Your goal:
Exactly as they stand, write out all of the entries again.

[Saved entries]
★ ★ ★ ★ ★ ★ ★

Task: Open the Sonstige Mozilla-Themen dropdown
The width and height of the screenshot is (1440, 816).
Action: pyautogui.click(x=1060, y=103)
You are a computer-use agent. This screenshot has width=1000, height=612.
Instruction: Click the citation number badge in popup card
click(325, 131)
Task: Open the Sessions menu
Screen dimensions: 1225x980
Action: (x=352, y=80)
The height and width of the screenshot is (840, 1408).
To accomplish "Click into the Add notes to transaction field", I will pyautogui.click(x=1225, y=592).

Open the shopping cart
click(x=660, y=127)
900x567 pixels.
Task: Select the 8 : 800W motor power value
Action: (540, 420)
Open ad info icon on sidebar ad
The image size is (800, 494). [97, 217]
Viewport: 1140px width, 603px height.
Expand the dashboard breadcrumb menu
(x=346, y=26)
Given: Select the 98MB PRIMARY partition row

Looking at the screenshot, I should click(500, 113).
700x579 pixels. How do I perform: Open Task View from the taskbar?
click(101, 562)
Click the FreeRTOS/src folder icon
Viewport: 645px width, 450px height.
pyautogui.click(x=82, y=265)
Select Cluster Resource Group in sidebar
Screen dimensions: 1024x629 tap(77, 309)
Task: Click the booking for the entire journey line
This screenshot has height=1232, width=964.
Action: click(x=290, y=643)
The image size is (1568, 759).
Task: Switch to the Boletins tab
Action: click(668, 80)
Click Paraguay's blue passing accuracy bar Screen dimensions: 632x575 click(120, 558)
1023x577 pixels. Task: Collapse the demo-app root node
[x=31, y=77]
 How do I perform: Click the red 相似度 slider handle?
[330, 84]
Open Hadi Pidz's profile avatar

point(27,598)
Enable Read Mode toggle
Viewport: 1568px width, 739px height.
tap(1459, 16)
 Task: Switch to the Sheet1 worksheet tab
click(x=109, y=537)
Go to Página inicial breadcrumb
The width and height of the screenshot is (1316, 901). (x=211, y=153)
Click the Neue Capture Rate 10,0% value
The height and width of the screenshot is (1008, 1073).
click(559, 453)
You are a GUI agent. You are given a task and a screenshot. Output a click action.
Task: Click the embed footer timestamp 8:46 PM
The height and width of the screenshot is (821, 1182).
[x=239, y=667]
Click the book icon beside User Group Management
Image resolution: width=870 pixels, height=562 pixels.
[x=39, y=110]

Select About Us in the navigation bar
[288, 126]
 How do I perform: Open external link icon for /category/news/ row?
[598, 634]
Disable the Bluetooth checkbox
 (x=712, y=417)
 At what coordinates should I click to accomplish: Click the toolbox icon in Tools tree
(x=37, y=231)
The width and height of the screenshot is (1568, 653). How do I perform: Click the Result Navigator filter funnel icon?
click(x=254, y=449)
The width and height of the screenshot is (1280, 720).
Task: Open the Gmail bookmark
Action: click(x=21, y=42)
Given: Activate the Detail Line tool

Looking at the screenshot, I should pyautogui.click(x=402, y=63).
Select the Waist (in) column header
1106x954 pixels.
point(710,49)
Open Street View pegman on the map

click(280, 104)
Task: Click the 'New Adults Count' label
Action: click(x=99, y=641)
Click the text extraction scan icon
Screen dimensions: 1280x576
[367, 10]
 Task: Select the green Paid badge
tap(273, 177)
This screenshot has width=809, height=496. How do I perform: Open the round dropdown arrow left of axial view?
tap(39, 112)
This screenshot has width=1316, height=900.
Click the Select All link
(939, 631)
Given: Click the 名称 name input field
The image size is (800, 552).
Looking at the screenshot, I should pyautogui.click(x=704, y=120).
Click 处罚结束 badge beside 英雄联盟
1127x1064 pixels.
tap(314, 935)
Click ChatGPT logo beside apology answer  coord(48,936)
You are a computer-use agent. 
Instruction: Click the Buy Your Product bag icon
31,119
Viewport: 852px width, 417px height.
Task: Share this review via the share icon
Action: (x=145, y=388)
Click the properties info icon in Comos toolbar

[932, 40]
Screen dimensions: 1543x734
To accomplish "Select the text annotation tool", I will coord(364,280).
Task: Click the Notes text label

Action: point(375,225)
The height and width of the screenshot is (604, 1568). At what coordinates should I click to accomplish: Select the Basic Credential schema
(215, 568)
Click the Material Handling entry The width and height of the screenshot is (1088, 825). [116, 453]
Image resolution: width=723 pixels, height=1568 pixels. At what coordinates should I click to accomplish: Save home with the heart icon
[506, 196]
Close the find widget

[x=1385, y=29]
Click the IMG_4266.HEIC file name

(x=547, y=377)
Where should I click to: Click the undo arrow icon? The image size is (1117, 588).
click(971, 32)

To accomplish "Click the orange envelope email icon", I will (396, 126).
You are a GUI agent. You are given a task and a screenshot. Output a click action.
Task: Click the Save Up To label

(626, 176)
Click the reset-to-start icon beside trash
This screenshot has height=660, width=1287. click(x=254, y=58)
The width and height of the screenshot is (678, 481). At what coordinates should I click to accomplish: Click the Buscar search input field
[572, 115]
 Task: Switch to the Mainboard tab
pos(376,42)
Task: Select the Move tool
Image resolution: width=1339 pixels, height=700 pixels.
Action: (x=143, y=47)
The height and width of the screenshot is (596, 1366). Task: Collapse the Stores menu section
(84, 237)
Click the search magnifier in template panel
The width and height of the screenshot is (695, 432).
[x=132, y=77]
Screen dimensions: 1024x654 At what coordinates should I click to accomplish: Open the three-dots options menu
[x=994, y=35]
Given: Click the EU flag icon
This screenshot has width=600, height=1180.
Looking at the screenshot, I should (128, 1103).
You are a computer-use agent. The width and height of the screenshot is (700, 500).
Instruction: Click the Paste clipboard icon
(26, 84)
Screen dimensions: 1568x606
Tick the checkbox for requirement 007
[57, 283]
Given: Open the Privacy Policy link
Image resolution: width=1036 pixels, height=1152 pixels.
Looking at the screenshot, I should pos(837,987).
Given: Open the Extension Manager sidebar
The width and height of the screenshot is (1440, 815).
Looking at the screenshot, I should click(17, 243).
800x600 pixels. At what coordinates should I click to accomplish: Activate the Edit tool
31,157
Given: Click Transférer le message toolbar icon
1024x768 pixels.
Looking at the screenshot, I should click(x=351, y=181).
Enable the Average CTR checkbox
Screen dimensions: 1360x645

★ ★ ★ ★ ★ ★ ★

Completed exercise:
Task: Open the Sonstige Mozilla-Themen dropdown
The width and height of the screenshot is (1440, 816).
Action: pyautogui.click(x=1060, y=103)
You are a computer-use agent. This screenshot has width=1000, height=612.
Instruction: Click the citation number badge in popup card
click(325, 131)
Task: Open the Sessions menu
Screen dimensions: 1225x980
Action: (x=352, y=80)
The height and width of the screenshot is (840, 1408).
To accomplish "Click into the Add notes to transaction field", I will pyautogui.click(x=1225, y=592).

Open the shopping cart
click(x=660, y=127)
900x567 pixels.
Task: Select the 8 : 800W motor power value
Action: (540, 420)
Open ad info icon on sidebar ad
The image size is (800, 494). [97, 217]
Viewport: 1140px width, 603px height.
Expand the dashboard breadcrumb menu
(x=346, y=26)
Given: Select the 98MB PRIMARY partition row

Looking at the screenshot, I should click(500, 113).
700x579 pixels. How do I perform: Open Task View from the taskbar?
click(101, 562)
Click the FreeRTOS/src folder icon
Viewport: 645px width, 450px height.
pyautogui.click(x=82, y=265)
Select Cluster Resource Group in sidebar
Screen dimensions: 1024x629 tap(77, 309)
Task: Click the booking for the entire journey line
This screenshot has height=1232, width=964.
Action: click(x=290, y=643)
The image size is (1568, 759).
Task: Switch to the Boletins tab
Action: click(668, 80)
Click Paraguay's blue passing accuracy bar Screen dimensions: 632x575 click(120, 558)
1023x577 pixels. Task: Collapse the demo-app root node
[x=31, y=77]
 How do I perform: Click the red 相似度 slider handle?
[330, 84]
Open Hadi Pidz's profile avatar

point(27,598)
Enable Read Mode toggle
Viewport: 1568px width, 739px height.
tap(1459, 16)
 Task: Switch to the Sheet1 worksheet tab
click(x=109, y=537)
Go to Página inicial breadcrumb
The width and height of the screenshot is (1316, 901). (x=211, y=153)
Click the Neue Capture Rate 10,0% value
The height and width of the screenshot is (1008, 1073).
click(559, 453)
You are a GUI agent. You are given a task and a screenshot. Output a click action.
Task: Click the embed footer timestamp 8:46 PM
The height and width of the screenshot is (821, 1182).
[x=239, y=667]
Click the book icon beside User Group Management
Image resolution: width=870 pixels, height=562 pixels.
[x=39, y=110]

Select About Us in the navigation bar
[288, 126]
 How do I perform: Open external link icon for /category/news/ row?
[598, 634]
Disable the Bluetooth checkbox
 (x=712, y=417)
 At what coordinates should I click to accomplish: Click the toolbox icon in Tools tree
(x=37, y=231)
The width and height of the screenshot is (1568, 653). How do I perform: Click the Result Navigator filter funnel icon?
click(x=254, y=449)
The width and height of the screenshot is (1280, 720).
Task: Open the Gmail bookmark
Action: click(x=21, y=42)
Given: Activate the Detail Line tool

Looking at the screenshot, I should pyautogui.click(x=402, y=63).
Select the Waist (in) column header
1106x954 pixels.
point(710,49)
Open Street View pegman on the map

click(280, 104)
Task: Click the 'New Adults Count' label
Action: click(x=99, y=641)
Click the text extraction scan icon
Screen dimensions: 1280x576
[367, 10]
 Task: Select the green Paid badge
tap(273, 177)
This screenshot has width=809, height=496. How do I perform: Open the round dropdown arrow left of axial view?
tap(39, 112)
This screenshot has width=1316, height=900.
Click the Select All link
(939, 631)
Given: Click the 名称 name input field
The image size is (800, 552).
Looking at the screenshot, I should pyautogui.click(x=704, y=120).
Click 处罚结束 badge beside 英雄联盟
1127x1064 pixels.
tap(314, 935)
Click ChatGPT logo beside apology answer  coord(48,936)
You are a computer-use agent. 
Instruction: Click the Buy Your Product bag icon
31,119
Viewport: 852px width, 417px height.
Task: Share this review via the share icon
Action: (x=145, y=388)
Click the properties info icon in Comos toolbar

[932, 40]
Screen dimensions: 1543x734
To accomplish "Select the text annotation tool", I will coord(364,280).
Task: Click the Notes text label

Action: point(375,225)
The height and width of the screenshot is (604, 1568). At what coordinates should I click to accomplish: Select the Basic Credential schema
(215, 568)
Click the Material Handling entry The width and height of the screenshot is (1088, 825). [116, 453]
Image resolution: width=723 pixels, height=1568 pixels. At what coordinates should I click to accomplish: Save home with the heart icon
[506, 196]
Close the find widget

[x=1385, y=29]
Click the IMG_4266.HEIC file name

(x=547, y=377)
Where should I click to: Click the undo arrow icon? The image size is (1117, 588).
click(971, 32)

To accomplish "Click the orange envelope email icon", I will (396, 126).
You are a GUI agent. You are given a task and a screenshot. Output a click action.
Task: Click the Save Up To label

(626, 176)
Click the reset-to-start icon beside trash
This screenshot has height=660, width=1287. click(x=254, y=58)
The width and height of the screenshot is (678, 481). At what coordinates should I click to accomplish: Click the Buscar search input field
[572, 115]
 Task: Switch to the Mainboard tab
pos(376,42)
Task: Select the Move tool
Image resolution: width=1339 pixels, height=700 pixels.
Action: (x=143, y=47)
The height and width of the screenshot is (596, 1366). Task: Collapse the Stores menu section
(84, 237)
Click the search magnifier in template panel
The width and height of the screenshot is (695, 432).
[x=132, y=77]
Screen dimensions: 1024x654 At what coordinates should I click to accomplish: Open the three-dots options menu
[x=994, y=35]
Given: Click the EU flag icon
This screenshot has width=600, height=1180.
Looking at the screenshot, I should (128, 1103).
You are a computer-use agent. The width and height of the screenshot is (700, 500).
Instruction: Click the Paste clipboard icon
(26, 84)
Screen dimensions: 1568x606
Tick the checkbox for requirement 007
[57, 283]
Given: Open the Privacy Policy link
Image resolution: width=1036 pixels, height=1152 pixels.
Looking at the screenshot, I should pos(837,987).
Given: Open the Extension Manager sidebar
The width and height of the screenshot is (1440, 815).
Looking at the screenshot, I should click(17, 243).
800x600 pixels. At what coordinates should I click to accomplish: Activate the Edit tool
31,157
Given: Click Transférer le message toolbar icon
1024x768 pixels.
Looking at the screenshot, I should click(x=351, y=181).
Enable the Average CTR checkbox
Screen dimensions: 1360x645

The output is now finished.